Si osserva il passato, il presente, il futuro degli uomini: di tutti gli uomini, di tutte le estrazioni sociali, della storia. Appaiono anche i personaggi più affluenti della storia Orvietana.

E’ la visione di un mondo soprannaturale che permette di vedere la realtà ultima delle cose, come voleva il Signorelli. E come voleva Dante nella sua opera, l’ispiratore più potente del Signorelli, come scrive il professor Davanzo.

Ben reali dovettero apparire le immagini ispirate sulle scene dantesche e sull’Apocalisse di San Giovanni ai committenti della cappella e a chi le contemplava.

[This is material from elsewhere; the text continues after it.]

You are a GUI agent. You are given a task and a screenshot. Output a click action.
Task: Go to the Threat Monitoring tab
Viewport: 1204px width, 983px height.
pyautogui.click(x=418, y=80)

Orvieto visse un periodo di grave instabilità politica ed economica, che si acutizzò proprio nel periodo in cui il Signorelli dipinse i suoi affreschi. La città divenne il teatro di battaglie e di passaggio incessante di condottieri.

A questa situazione seguì persino un’epidemia di peste, sembrava per davvero che fosse giunto il momento dell’Apocalisse.

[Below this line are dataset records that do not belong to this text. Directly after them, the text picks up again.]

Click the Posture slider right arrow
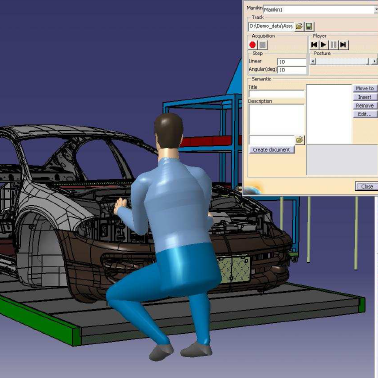 (x=374, y=61)
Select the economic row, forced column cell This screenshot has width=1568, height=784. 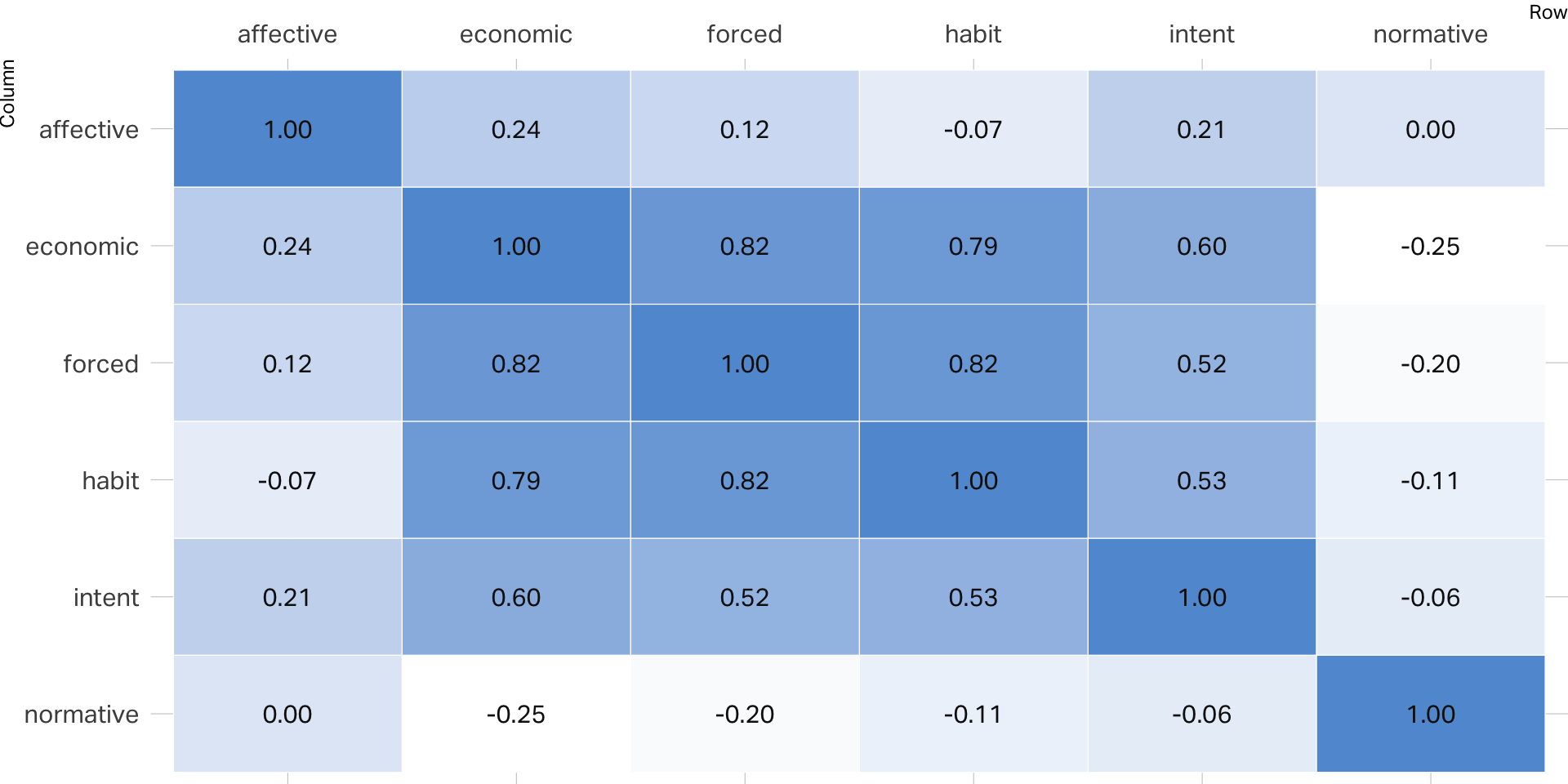point(744,246)
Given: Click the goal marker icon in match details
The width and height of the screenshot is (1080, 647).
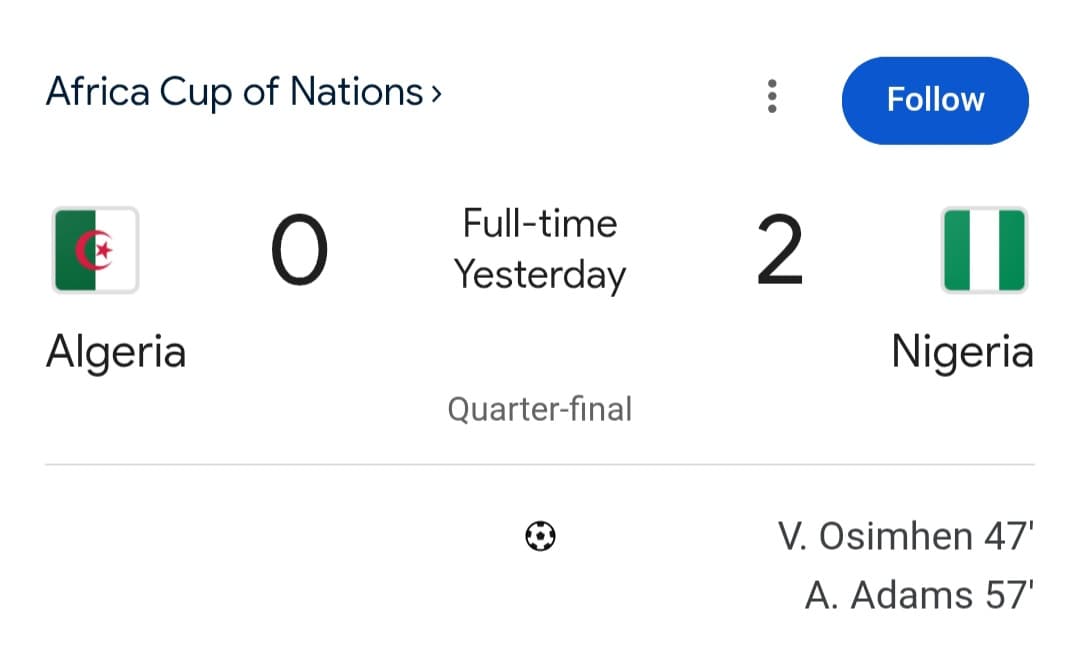Looking at the screenshot, I should [x=540, y=537].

Sotto le lunette si trovano dei paraventi appesi che richiamano le grottesche della Grotta Gialla della Domus Aurea, ma anche queste in edizione rielaborata dal Signorelli, più terrificanti.

Al centro dei paraventi si aprono delle finestre, dove si affacciano degli autori classici, poeti che trattavano il tema dell’inferno nelle loro opere, tra loro anche Dante e Virgilio.